One option to address this is to simply ignore these failures, but this is not a good practice. Developers will start lose trust in the tests and will begin to ignore failed builds without looking at the specific failures. Even if all the developers are disciplined enough to look at each failed build, they have to look at the build report to determine whether or not the build failed as a result of a real bug or a flake. This behavior is described in the broken windows theory. Sooner or later, our test suite will accumulate more and more flakes to a point where the tests are not useful or beneficial anymore. So, I decided to jump in and try to determine the root cause of this issue. The following is a recount of my journey.

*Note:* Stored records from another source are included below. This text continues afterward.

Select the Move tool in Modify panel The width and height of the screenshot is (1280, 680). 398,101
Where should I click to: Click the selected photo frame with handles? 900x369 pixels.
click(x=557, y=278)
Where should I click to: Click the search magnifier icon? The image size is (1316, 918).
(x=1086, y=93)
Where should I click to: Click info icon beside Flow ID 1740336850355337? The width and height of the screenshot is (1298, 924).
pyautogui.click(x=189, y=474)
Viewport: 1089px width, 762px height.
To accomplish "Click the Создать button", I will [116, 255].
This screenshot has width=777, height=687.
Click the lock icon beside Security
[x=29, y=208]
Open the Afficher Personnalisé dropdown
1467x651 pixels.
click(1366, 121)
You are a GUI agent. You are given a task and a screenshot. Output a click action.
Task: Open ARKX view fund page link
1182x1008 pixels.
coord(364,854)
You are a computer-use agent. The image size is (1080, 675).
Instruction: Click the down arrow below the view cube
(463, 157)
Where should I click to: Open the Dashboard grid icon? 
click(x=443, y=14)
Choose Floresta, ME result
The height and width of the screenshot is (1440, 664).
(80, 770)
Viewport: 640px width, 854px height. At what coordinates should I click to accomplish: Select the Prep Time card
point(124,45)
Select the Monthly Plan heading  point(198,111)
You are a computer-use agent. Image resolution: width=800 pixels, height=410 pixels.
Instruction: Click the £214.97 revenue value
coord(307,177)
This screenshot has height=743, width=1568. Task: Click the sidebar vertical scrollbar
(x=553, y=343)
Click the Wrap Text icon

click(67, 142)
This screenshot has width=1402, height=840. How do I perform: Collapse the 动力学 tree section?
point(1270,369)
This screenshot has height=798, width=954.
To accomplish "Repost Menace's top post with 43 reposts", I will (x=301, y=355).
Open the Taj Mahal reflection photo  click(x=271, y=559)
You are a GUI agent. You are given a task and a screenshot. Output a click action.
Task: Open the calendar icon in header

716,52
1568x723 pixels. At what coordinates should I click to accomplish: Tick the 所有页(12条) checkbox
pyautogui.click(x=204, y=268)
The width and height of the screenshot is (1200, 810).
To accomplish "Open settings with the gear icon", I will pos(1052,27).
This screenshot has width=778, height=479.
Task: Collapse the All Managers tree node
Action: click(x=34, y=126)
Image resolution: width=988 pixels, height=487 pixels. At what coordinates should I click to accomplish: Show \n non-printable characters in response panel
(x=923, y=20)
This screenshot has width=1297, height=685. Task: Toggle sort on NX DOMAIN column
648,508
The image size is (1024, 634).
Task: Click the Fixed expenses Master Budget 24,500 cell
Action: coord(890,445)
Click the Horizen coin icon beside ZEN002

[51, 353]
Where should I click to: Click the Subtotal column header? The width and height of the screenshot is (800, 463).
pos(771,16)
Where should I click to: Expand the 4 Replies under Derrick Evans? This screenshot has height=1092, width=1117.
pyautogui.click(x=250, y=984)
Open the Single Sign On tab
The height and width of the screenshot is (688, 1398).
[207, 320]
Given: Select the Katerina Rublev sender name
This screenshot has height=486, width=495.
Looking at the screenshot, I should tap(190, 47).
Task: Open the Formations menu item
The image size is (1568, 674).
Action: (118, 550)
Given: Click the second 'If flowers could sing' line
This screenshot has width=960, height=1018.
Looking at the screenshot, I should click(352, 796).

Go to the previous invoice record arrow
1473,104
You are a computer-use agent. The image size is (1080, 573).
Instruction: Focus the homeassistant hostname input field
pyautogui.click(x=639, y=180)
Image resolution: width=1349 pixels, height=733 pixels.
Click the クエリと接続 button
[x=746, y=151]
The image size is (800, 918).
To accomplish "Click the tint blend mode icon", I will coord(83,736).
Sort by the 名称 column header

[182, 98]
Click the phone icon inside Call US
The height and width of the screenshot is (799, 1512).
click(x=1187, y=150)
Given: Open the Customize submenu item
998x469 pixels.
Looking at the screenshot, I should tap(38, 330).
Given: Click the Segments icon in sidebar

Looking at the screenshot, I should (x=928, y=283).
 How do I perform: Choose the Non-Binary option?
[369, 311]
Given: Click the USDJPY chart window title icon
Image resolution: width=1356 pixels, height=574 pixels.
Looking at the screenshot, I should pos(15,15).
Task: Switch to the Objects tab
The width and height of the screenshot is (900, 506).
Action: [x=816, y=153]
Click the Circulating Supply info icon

First, let’s take a look at the test failure. In this test, we are trying to render a view by doing a GET request. More specifically, we are rendering the cart modal. This is the failure:

1) Error:
ActionView::TemplateError: Called id for nil, which would mistakenly be 4 -- if you really wanted the id of nil, use object_id
On line #50 of app/views/carts/_cart_modal.html.haml
48:           - if current_cart.has_print_orders?
49: - current_cart.print_orders.each do |print_order|
50: =
The exception is coming from the fact that print_order.related_event is returning nil. We want to understand why it's returning a nil value but we don't have the luxury of inspecting the failed test run interactively. Instead, we have to do detective work. We have to gather some clues about the state of the process at the time of the failure. Let's start by stating the facts. What can we say is true about the system? In the snippet, current_cart.has_print_orders? has to return true in order for the test to enter that conditional. So I took a look at the method:
class Cart < ActiveRecord::Base
has_many :orders, proc { where(:removed => false) }
def print_orders
@print_orders ||= orders.where(print: true).order('orders.created_at DESC').to_a
In that method, I learned that carts have an association of has_many :orders, and this method was scoping those orders to print orders as opposed to non-print orders. We also know that with a print order, we can find its related event. In addition to learning about the code, you can also inspect the environment in a successful test run to see what should be happening. I put a binding.pry statement in that test and saw that the current_cart has several print_orders, each with a related_event.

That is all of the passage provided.